Higher levels of MOAP-1 sensitize the HCT116 cells to multiple apoptotic stimuli. (A) MOAP-1 expression in the HCT116 vector control and myc-MOAP-1 stable clonal lines. RIPA lysates were immunoprecipitated with anti-MOAP-1 or anti-Bax antibodies, followed by IB with anti-MOAP-1, anti-Bax or anti-myc antibodies. The arrows indicate the endogenous (Endo) or exogenous myc-MOAP-1(Exog). (B and C) Cell death analysis of HCT116 vector control or HCT116 myc-MOAP-1 cells subjected to treatment with TRAIL or THA. Cells grown in 96-well plate were treated with indicated concentrations of THA for 36 h or TRAIL for 16 h. Cell viability after treatment was determined by the WST-1 assay (B). Results are presented as percentage of control (mean ± SD, n = 3).
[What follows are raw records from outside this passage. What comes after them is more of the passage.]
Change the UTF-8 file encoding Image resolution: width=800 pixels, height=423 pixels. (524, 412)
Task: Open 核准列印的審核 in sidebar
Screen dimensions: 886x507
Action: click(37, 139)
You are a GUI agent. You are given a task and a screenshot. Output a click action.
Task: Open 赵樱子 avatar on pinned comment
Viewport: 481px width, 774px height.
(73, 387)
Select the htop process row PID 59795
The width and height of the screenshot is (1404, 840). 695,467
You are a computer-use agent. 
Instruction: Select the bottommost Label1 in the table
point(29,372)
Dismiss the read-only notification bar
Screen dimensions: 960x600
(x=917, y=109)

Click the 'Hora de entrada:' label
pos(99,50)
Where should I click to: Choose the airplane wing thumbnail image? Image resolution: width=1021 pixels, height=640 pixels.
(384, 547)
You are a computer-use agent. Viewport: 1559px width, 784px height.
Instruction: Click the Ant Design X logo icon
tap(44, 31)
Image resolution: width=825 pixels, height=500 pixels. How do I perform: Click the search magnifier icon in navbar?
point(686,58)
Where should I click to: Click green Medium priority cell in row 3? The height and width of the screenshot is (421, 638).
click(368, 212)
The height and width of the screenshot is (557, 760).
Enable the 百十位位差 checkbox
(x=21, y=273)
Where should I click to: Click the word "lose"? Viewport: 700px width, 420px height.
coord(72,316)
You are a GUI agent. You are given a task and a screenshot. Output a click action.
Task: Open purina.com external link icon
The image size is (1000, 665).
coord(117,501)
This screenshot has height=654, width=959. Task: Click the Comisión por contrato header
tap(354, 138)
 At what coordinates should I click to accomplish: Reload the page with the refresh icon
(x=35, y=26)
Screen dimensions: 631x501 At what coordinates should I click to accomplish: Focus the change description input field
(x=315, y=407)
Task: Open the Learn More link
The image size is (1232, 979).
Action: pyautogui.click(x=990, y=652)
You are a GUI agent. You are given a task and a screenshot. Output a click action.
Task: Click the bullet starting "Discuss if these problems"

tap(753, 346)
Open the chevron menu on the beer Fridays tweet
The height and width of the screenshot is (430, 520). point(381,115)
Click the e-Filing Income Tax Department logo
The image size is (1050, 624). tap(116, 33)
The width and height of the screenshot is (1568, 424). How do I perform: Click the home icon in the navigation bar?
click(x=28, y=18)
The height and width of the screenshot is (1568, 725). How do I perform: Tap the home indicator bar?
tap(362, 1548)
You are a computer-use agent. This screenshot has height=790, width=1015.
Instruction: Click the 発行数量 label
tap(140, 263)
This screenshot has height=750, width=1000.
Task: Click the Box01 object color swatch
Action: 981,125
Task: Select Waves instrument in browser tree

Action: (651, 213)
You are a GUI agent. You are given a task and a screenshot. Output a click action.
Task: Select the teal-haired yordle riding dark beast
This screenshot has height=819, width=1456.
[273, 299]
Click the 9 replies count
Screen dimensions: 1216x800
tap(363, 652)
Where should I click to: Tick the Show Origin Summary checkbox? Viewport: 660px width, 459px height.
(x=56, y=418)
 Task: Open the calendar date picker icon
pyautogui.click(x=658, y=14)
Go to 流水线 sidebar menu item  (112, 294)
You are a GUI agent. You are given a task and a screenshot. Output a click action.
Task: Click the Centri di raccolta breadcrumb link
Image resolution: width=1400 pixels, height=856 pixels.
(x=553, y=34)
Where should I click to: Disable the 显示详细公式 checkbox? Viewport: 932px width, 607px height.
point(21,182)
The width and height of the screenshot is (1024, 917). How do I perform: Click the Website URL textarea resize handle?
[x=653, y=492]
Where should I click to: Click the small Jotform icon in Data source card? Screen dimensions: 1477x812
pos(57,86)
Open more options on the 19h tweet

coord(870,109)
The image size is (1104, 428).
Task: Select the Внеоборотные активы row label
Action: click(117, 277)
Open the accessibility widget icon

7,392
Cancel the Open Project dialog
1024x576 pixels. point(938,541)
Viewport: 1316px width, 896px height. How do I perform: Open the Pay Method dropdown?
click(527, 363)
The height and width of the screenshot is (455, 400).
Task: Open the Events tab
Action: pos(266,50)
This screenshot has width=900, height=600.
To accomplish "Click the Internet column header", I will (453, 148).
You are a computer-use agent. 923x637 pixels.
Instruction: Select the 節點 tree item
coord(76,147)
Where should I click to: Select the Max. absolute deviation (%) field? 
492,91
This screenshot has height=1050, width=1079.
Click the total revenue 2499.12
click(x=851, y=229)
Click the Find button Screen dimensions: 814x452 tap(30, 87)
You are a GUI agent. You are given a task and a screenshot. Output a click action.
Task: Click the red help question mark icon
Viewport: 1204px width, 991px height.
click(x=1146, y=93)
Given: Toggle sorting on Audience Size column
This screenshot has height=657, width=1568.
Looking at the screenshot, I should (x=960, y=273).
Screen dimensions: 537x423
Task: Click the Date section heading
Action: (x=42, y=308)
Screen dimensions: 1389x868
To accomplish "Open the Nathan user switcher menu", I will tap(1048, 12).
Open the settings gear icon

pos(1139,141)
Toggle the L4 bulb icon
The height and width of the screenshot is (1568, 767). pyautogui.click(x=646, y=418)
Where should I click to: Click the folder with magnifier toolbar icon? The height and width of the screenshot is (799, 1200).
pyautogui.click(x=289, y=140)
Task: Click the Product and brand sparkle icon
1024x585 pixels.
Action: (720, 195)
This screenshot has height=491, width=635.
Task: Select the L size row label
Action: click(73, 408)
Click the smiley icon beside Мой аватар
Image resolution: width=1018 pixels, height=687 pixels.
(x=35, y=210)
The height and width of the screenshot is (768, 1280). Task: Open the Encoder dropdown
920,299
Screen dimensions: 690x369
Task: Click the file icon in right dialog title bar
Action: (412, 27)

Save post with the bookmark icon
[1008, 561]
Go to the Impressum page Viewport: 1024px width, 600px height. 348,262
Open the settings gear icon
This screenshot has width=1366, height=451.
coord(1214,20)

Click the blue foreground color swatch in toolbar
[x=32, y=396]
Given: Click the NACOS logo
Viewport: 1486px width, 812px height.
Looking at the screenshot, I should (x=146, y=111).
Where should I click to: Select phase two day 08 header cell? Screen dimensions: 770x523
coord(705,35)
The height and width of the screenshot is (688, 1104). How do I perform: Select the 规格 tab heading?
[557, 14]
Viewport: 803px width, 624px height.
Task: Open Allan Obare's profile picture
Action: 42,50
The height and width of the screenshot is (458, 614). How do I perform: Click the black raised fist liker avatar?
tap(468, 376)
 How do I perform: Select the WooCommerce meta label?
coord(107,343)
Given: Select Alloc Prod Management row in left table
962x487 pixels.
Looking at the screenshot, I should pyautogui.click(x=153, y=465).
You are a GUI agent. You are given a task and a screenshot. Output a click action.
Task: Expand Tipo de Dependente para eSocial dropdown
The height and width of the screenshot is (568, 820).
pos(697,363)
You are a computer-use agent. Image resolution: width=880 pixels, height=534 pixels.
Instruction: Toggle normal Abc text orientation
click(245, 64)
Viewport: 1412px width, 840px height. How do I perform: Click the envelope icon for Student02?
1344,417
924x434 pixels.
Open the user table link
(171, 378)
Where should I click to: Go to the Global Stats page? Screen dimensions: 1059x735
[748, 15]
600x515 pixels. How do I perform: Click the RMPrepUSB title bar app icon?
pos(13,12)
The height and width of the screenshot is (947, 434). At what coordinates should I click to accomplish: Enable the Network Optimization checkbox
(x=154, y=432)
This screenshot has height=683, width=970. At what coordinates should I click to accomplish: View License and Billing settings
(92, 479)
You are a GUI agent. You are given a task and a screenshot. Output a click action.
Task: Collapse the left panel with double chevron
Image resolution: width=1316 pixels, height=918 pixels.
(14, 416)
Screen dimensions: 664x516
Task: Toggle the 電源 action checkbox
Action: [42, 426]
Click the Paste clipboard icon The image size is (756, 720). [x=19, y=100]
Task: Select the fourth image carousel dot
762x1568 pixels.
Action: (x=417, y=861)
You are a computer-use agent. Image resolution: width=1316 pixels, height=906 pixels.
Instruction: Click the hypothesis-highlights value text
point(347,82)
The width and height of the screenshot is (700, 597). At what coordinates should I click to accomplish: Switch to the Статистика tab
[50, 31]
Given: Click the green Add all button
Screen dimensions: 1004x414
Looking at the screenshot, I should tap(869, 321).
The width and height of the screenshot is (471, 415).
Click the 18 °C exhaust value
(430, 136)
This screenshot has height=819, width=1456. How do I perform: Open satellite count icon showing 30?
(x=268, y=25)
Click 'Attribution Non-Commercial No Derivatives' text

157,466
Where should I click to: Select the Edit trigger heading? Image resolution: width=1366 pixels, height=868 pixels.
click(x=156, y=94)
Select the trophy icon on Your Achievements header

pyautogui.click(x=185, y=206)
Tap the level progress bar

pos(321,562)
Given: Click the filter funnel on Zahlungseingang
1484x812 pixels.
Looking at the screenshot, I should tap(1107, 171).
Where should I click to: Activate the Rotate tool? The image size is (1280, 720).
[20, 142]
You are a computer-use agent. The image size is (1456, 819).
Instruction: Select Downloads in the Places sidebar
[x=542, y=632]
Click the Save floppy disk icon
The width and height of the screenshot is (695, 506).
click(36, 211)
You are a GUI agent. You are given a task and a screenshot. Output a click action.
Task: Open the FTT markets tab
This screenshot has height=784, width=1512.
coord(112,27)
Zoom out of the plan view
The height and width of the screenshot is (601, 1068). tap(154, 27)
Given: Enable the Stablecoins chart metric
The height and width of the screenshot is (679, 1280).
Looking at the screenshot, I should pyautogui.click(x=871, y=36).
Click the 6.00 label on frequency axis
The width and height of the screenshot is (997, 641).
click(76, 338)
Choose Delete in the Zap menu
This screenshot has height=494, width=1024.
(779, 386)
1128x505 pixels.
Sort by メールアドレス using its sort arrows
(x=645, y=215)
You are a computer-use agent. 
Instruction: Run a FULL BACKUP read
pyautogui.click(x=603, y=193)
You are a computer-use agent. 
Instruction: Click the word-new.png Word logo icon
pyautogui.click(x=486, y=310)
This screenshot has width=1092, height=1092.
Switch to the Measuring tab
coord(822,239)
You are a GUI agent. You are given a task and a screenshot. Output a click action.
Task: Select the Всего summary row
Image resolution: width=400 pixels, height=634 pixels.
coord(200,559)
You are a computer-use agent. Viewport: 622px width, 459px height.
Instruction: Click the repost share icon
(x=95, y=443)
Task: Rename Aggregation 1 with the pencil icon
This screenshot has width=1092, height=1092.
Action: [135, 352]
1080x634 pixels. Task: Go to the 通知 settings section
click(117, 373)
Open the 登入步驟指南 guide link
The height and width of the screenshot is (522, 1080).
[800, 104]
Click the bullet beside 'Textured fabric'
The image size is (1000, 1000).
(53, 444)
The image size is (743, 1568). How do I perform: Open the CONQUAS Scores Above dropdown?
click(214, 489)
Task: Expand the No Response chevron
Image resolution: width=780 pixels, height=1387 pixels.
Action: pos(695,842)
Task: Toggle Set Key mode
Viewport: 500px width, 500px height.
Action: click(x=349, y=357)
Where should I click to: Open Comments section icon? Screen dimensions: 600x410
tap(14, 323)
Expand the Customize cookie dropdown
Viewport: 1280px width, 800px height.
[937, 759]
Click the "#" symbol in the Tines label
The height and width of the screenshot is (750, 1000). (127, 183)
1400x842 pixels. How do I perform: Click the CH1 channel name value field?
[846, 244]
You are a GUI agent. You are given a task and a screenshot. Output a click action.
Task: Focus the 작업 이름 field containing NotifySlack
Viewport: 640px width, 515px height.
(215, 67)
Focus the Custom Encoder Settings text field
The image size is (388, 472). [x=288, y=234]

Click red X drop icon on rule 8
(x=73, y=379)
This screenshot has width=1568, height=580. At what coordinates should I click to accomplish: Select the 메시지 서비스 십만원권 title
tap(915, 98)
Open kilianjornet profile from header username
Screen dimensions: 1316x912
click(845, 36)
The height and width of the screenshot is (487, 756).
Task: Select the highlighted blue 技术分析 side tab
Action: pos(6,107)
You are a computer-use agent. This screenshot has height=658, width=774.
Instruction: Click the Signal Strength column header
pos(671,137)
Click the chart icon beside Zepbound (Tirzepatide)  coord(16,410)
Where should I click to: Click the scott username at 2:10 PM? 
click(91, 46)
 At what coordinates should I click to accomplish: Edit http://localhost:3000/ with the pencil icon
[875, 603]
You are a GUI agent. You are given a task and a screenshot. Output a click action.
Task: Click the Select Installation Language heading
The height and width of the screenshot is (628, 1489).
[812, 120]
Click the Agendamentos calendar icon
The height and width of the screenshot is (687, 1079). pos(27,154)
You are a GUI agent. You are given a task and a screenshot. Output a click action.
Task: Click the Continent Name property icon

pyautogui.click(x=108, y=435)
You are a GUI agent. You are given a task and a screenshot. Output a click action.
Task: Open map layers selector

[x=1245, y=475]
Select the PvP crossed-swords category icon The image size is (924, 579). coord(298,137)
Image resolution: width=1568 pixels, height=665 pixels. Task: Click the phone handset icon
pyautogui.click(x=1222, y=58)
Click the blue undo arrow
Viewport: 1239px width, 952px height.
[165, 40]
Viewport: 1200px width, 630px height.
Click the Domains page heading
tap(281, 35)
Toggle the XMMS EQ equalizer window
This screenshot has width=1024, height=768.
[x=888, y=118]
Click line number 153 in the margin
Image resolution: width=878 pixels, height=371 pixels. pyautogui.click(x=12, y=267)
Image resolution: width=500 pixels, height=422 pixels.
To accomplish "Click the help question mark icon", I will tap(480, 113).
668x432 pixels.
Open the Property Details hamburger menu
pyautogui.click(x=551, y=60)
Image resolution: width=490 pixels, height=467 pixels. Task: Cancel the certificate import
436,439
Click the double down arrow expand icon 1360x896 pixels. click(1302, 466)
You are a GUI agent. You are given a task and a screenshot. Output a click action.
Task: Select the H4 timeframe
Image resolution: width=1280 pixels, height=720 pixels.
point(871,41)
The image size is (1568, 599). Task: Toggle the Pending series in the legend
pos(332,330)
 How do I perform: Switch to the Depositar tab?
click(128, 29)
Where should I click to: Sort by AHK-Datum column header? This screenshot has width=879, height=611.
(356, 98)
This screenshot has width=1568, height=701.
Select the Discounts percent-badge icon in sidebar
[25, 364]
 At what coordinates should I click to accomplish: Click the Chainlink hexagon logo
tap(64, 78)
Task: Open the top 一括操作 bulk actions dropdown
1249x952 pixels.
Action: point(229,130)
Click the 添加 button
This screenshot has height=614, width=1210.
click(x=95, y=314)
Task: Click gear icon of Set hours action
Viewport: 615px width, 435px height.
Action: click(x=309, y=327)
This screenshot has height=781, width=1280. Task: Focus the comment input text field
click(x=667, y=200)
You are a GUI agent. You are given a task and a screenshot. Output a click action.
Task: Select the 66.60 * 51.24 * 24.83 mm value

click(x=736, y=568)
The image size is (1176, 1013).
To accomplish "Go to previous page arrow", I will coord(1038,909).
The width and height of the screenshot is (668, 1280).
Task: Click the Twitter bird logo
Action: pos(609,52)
Cells grown in 6-well plate were treated with 5 μM THA for 36 h or 10 ng/ml TRAIL for 16 h, harvested and stained with Mito-tracker Red for analysis of mitochondrial membrane potential changes by flow cytometry (C). (D) Higher levels of MOAP-1 promote TRAIL-induced Bax activation. Vector 1# and MOAP-1 16# cells were treated with indicated concentrations of TRAIL for 5 h. Bax activation (Act Bax) was analyzed by using a conformation-specific Bax antibody (N-20). (E) Higher levels of MOAP-1 increase the sensitivity of isolated mitochondria to recombinant Bax-induced Cyto c release. Heavy membrane fractions containing mitochondria isolated from Vector-1 or MOAP-1–16 cells were treated with recombinant Bax, followed by centrifugation. The supernatants (sup) and pellets were immunoblotted with anti-Cyto c or HSP60 antibodies.

Fig. 5.

MOAP-1 is a key short-lived protein to facilitate Bax-induced Cyto c release from isolated mitochondria. (A) Effects of CHX on the levels of Bcl-2 family proteins in heavy membrane fractions containing mitochondria. HCT116 cells were treated with 50 μg/ml CHX for the indicated periods of time. The levels of MOAP-1, Bcl-2, Bak, Bax, and HSP60 were analyzed by IB. (B) Mitochondria isolated from CHX-pretreated cells were resistant to Bax-mediated Cyto c release. Heavy membrane fractions containing mitochondria isolated from the control or CHX-pretreated HCT116 cells were incubated with recombinant Bax followed by centrifugation. The supernatants (sup) and pellets were immunoblotted with anti-Cyto c or HSP60 antibodies. (C) In vitro-translated MOAP-1 protein effectively restored the sensitivity of mitochondria from CHX-pretreated cells to the Cyto c releasing effect of Bax. Heavy membrane fractions containing mitochondria from the cells pretreated with CHX for 2 h were preincubated with PBS, rabbit reticulate lysate (R. lysate), S³⁵-labeled (1 × 10⁴ cpm/methionine) in vitro-translated MOAP-1, VDAC, or the M2 mutant of MOAP-1 (amino acids 1–115) for 20 min. The mitochondria was washed twice, treated with recombinant Bax, and analyzed as in B.